(Entries on finding words and elements)
#####

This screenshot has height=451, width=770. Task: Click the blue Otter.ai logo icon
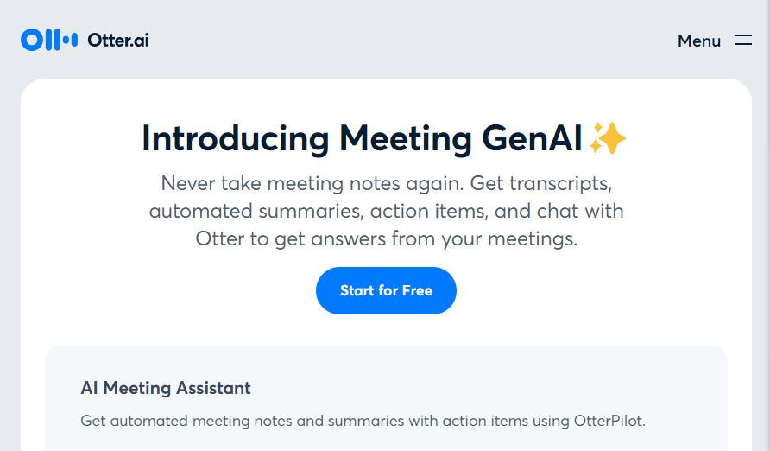tap(49, 40)
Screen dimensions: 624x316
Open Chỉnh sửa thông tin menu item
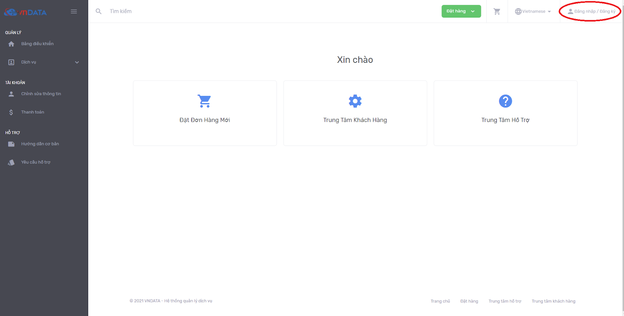pos(41,94)
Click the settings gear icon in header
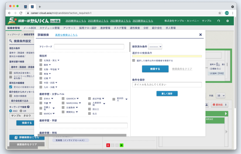Image resolution: width=241 pixels, height=154 pixels. 227,21
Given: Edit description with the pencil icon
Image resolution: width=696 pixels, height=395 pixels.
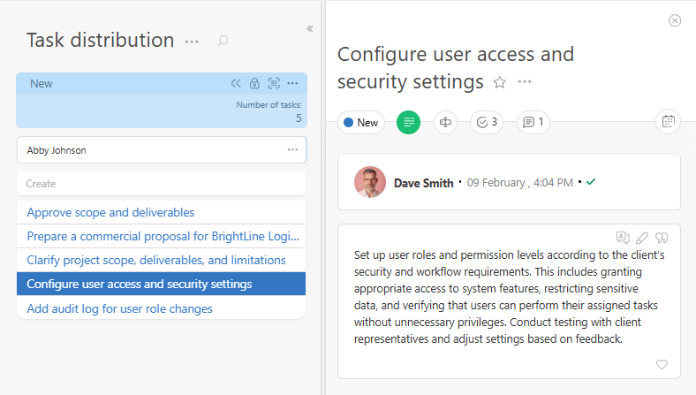Looking at the screenshot, I should pyautogui.click(x=642, y=238).
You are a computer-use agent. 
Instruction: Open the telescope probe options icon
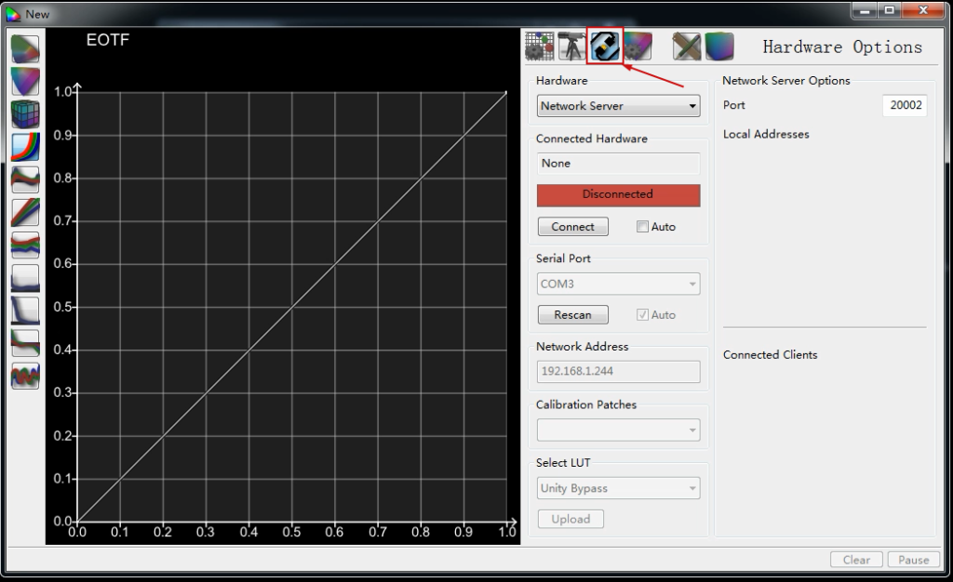click(571, 46)
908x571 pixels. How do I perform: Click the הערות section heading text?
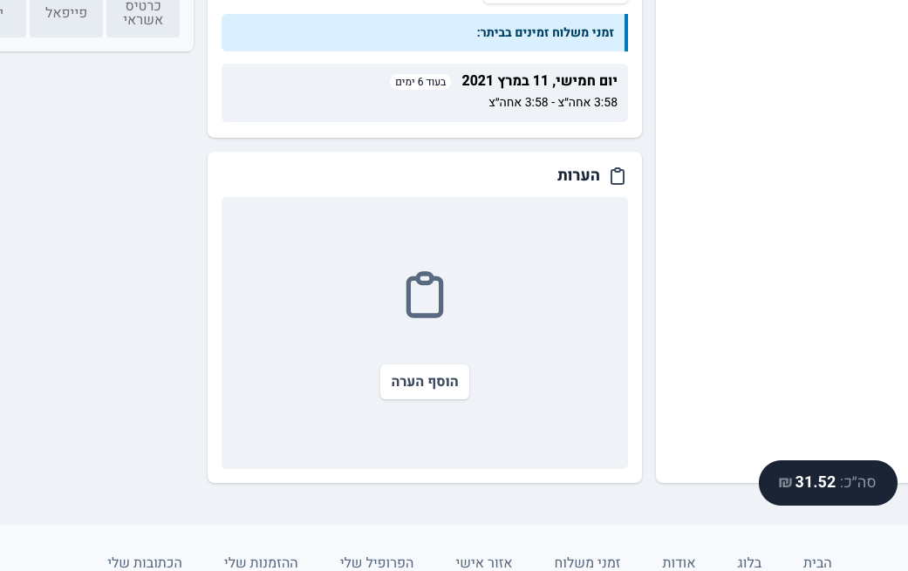(579, 176)
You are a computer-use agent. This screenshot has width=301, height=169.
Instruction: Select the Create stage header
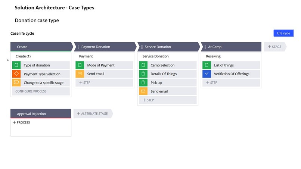[x=41, y=47]
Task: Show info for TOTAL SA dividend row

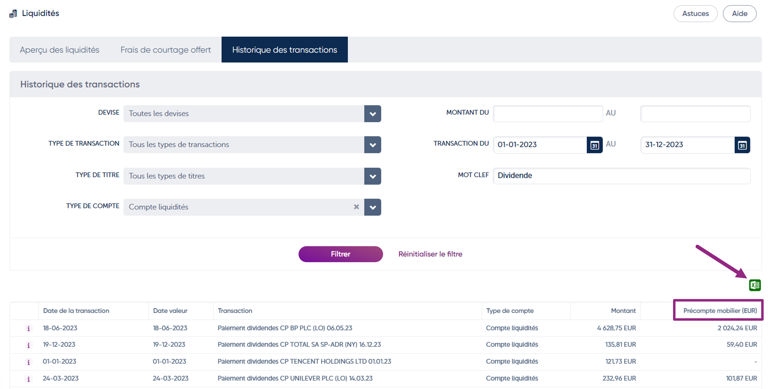Action: (29, 345)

#####

Recast the records above as a two-column CSV with the headers request and answer. Give one row per record, with its text and its answer each in a quoted field, line breaks replaced by spaces, and the pictures left out.

▶ _Output of the exercise_:
request,answer
"This screenshot has height=451, width=770. Task: Click the blue Otter.ai logo icon","tap(49, 40)"
"Screen dimensions: 624x316 Open Chỉnh sửa thông tin menu item","pos(41,94)"
"Click the settings gear icon in header","Image resolution: width=241 pixels, height=154 pixels. 227,21"
"Given: Edit description with the pencil icon Image resolution: width=696 pixels, height=395 pixels.","Looking at the screenshot, I should pyautogui.click(x=642, y=238)."
"You are a computer-use agent. Instruction: Open the telescope probe options icon","click(571, 46)"
"908x571 pixels. How do I perform: Click the הערות section heading text?","(579, 176)"
"You are a computer-use agent. This screenshot has width=301, height=169. Instruction: Select the Create stage header","[x=41, y=47]"
"Task: Show info for TOTAL SA dividend row","Action: (29, 345)"